### Given entries
—————
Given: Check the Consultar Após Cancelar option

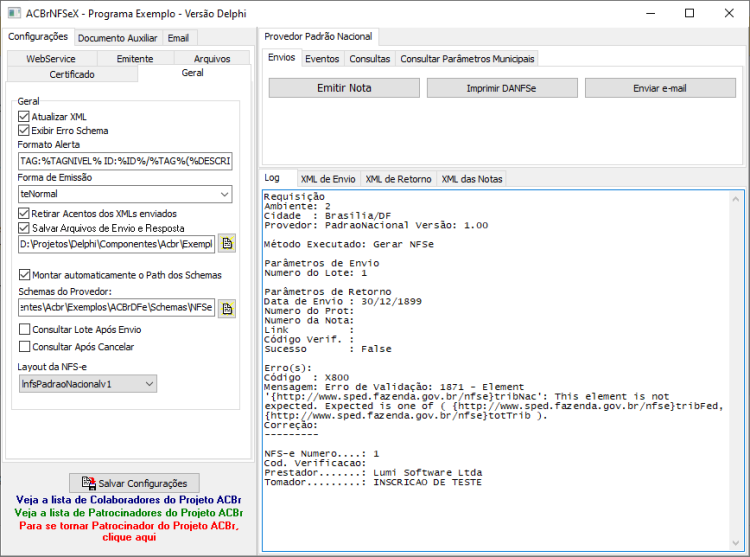Looking at the screenshot, I should coord(24,346).
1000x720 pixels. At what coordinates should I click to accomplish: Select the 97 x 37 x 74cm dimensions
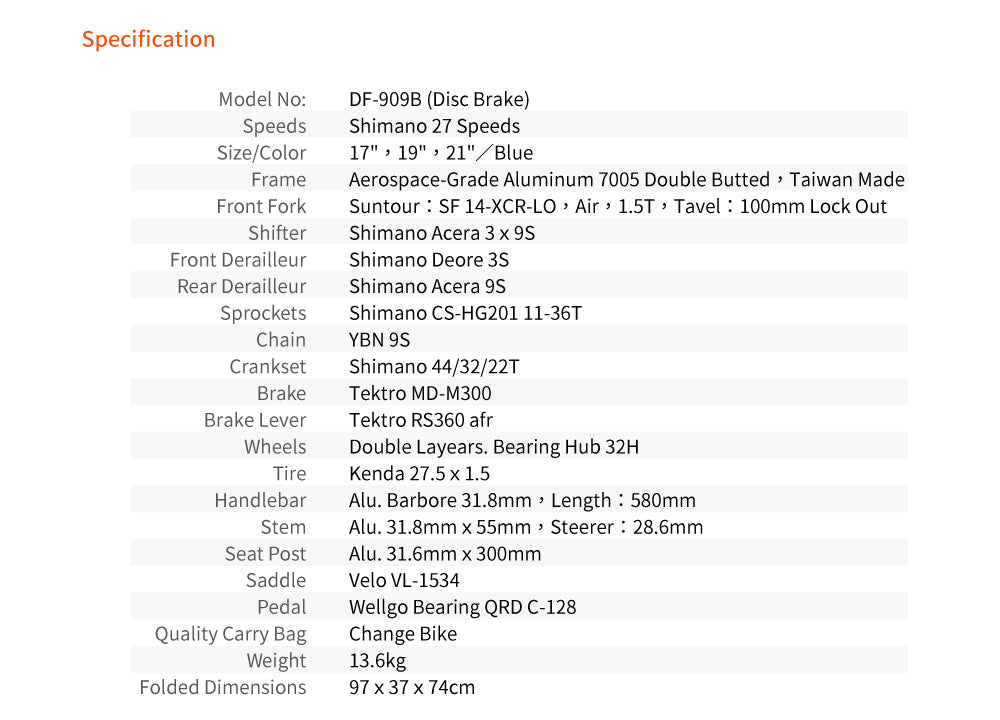tap(412, 687)
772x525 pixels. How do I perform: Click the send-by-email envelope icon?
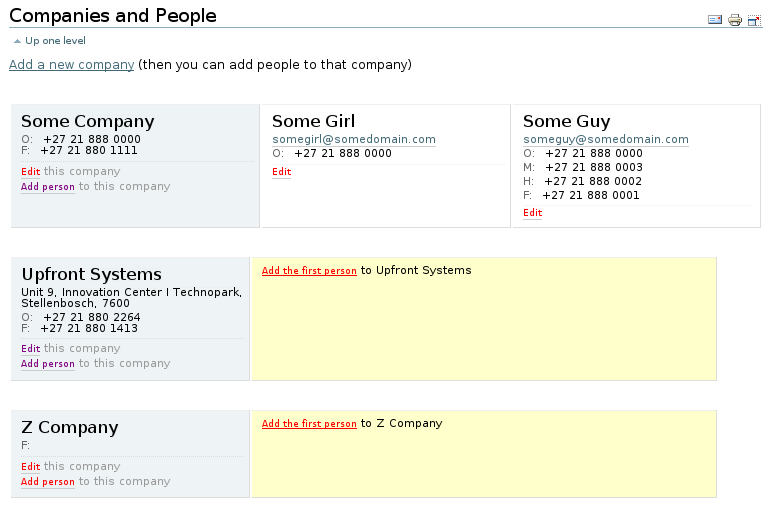click(715, 20)
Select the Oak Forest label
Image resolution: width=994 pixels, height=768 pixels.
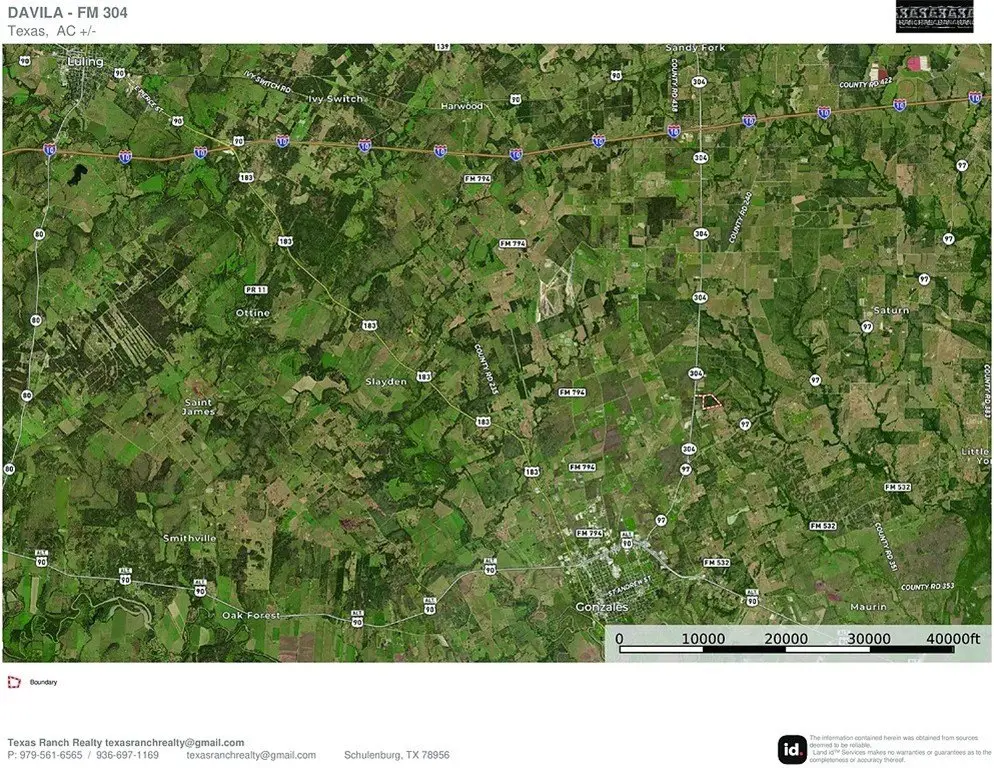coord(251,615)
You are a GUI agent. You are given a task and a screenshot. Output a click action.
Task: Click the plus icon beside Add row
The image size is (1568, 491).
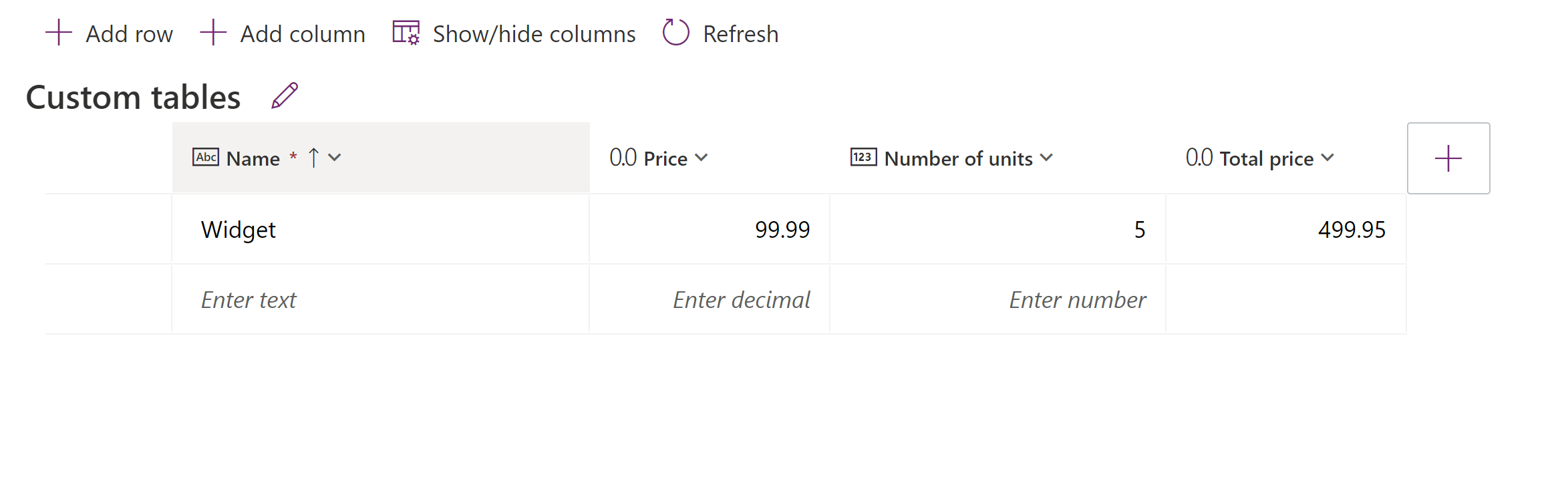57,32
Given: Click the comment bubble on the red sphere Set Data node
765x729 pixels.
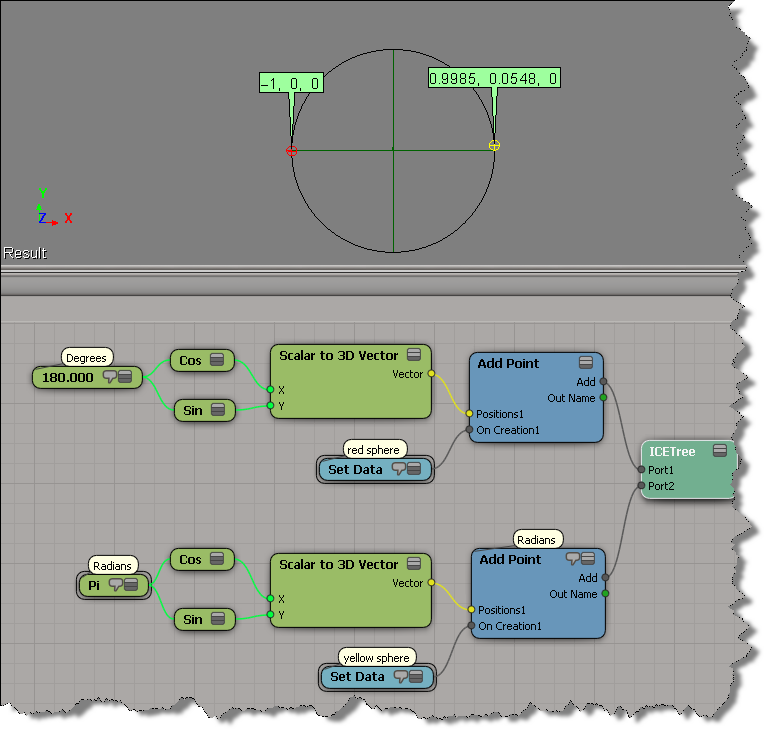Looking at the screenshot, I should (x=400, y=470).
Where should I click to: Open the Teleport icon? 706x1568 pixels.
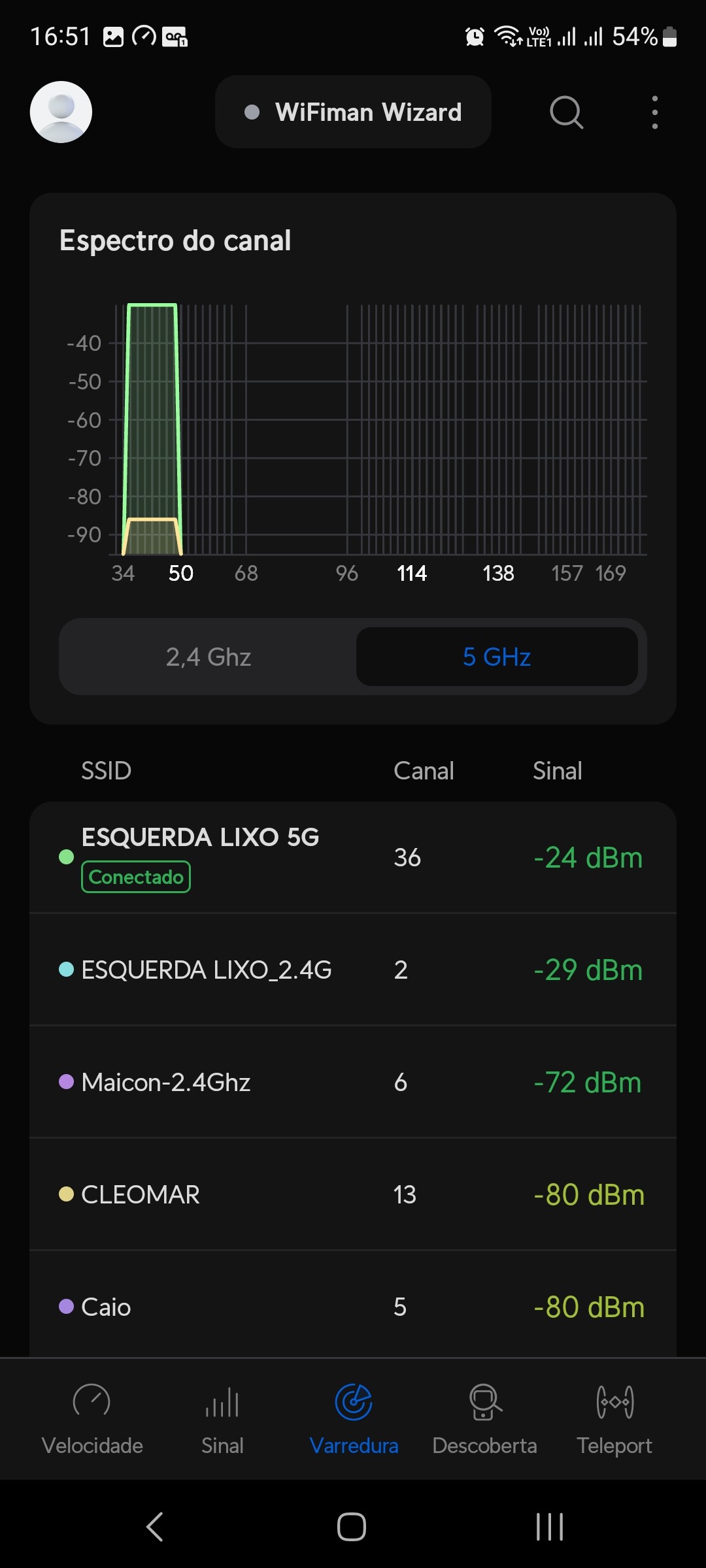point(614,1402)
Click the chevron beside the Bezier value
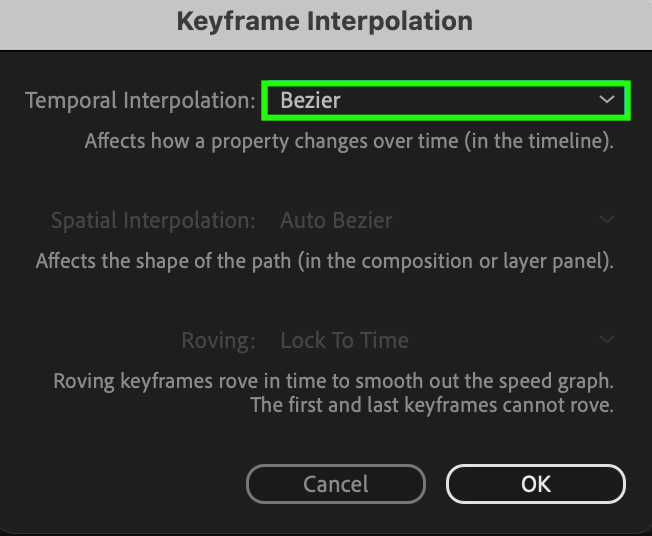The width and height of the screenshot is (652, 536). 606,100
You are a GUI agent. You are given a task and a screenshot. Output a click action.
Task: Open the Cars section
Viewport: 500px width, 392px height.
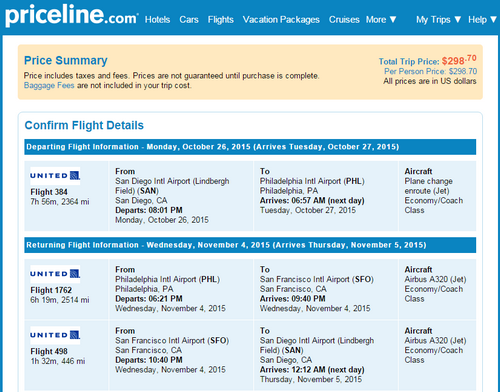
—————
### Assignment
Leave the pictures behind and repeat each entry exactly.

### Problem solution
Given: Check the Consultar Após Cancelar option

Looking at the screenshot, I should coord(24,346).
1000x720 pixels. At what coordinates should I click to accomplish: Select the 97 x 37 x 74cm dimensions
tap(412, 687)
772x525 pixels. How do I perform: Click the send-by-email envelope icon?
click(715, 20)
Select the Oak Forest label
Image resolution: width=994 pixels, height=768 pixels.
coord(251,615)
You are a GUI agent. You are given a task and a screenshot. Output a click action.
Task: Click the plus icon beside Add row
The image size is (1568, 491).
57,32
Given: Click the comment bubble on the red sphere Set Data node
765x729 pixels.
Looking at the screenshot, I should (x=400, y=470).
Where should I click to: Open the Teleport icon? 706x1568 pixels.
point(614,1402)
Click the chevron beside the Bezier value
The width and height of the screenshot is (652, 536). 606,100
You are a GUI agent. You are given a task and a screenshot. Output a click action.
Task: Open the Cars section
Viewport: 500px width, 392px height.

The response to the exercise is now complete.